Hospitality Is Not An Asset Class

By Isaac French

 

If you are in hospitality, you need to read this.

If you are investing in or building hospitality assets, you need to read this.

If you are in a totally different kind of business, chances are you still need to read this.

Ready? Hospitality is not an asset class; it’s an action, a way of being!

Here’s the deal: investors and venture capitalists are throwing heaps of cash at building the flashiest brand, most stunning architecture, wildest experiences, most powerful operating tech, and on and on…

While all these can certainly enhance a hospitality venture, they are not what make the magic happen. And they can become a tragic distraction.

“You can dream, create, design, and build the most wonderful place in the world … But it requires people to make the dream a reality.” —Walt Disney

Hospitality is a manner of existence. It’s a deep-seated, soul-driven urge to serve and delight someone else. This is the secrete sauce of the guest experience. And guess what? It’s all but impossible to scale (at least rapidly).

This is why so many brands struggle and fail. I hate to say it, but history proves me right.

People aren’t just at the core of the business — they are the business. This isn’t a real estate or tech business. This is a people business.

And herein lies the golden opportunity for you and me:

Hospitality is all about how you make people feel…and you don’t need a 5-star, 4:1 staff / guest ratio to deliver magic.

:::

** Questions **
[1] According to the hospitality essay, what is the secret sauce of the guest experience?
[2] Using the hospitality essay, explain why so many brands struggle and fail.
[3] Continue the hospitality essay from its final sentence.

[Extracted data]
:::

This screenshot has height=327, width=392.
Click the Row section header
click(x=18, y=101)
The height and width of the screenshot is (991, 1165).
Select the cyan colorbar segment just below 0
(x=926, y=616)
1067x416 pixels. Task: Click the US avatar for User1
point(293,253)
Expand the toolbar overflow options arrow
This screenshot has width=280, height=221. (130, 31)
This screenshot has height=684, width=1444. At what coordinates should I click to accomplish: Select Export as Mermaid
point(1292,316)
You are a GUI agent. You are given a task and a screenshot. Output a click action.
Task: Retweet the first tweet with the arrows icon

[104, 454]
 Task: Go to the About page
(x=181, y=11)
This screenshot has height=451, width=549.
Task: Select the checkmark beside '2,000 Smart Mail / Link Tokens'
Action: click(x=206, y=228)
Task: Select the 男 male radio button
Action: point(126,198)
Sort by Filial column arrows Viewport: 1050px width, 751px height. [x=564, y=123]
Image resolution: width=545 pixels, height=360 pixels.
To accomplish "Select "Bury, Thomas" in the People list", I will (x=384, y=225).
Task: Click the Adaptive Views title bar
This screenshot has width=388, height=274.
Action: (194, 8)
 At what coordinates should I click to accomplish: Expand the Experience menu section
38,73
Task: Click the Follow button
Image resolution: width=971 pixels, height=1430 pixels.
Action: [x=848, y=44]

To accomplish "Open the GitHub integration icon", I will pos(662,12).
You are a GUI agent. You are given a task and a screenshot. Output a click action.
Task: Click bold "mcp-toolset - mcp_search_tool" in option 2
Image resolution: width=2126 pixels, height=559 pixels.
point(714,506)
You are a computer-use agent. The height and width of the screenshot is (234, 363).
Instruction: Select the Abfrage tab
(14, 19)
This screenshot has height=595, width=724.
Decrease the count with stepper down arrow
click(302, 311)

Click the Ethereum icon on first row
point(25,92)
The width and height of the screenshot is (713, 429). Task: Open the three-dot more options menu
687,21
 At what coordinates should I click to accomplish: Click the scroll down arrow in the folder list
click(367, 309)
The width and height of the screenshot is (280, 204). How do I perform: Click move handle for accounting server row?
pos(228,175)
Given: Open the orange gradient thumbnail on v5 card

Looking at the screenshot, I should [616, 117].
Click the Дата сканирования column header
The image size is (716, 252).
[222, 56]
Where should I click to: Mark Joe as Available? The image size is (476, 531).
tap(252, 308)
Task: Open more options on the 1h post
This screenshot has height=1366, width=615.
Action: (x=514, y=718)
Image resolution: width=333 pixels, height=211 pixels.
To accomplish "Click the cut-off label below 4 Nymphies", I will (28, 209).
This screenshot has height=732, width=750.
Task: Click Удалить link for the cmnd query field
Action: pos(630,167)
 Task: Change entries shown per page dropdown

:::

** Task responses **
[1] A deep-seated, soul-driven urge to serve and delight someone else.

[2] The essay says true hospitality is a deep-seated, soul-driven urge to serve and delight others. That urge is all but impossible to scale, at least rapidly. This is why so many brands struggle and fail.

[3]
You need to care deeply about guests.

Every. Single. One.

You need to care more about the guest than anything else: press, investors, follower count, direct bookings rate, brand positioning, etc…

There’s one major exception here: employees. Take care of your employees and they will take care of your guests. But that really reinforces my point about hospitality: it must apply to guests AND employees. And if you do care about both, you will be unstoppable.

Go ahead: invest heavily in great design, branding, amenities and setting, but don’t forget the goal in all of this: the guest experience. And within the guest experience, making people feel cared for and special is the lifeblood, the guiding light, the North Star of everything you do.

This is true hospitality.

Understand this fully. Commit to it. Don’t lose sight of it. And you’re not just in the game — you own it.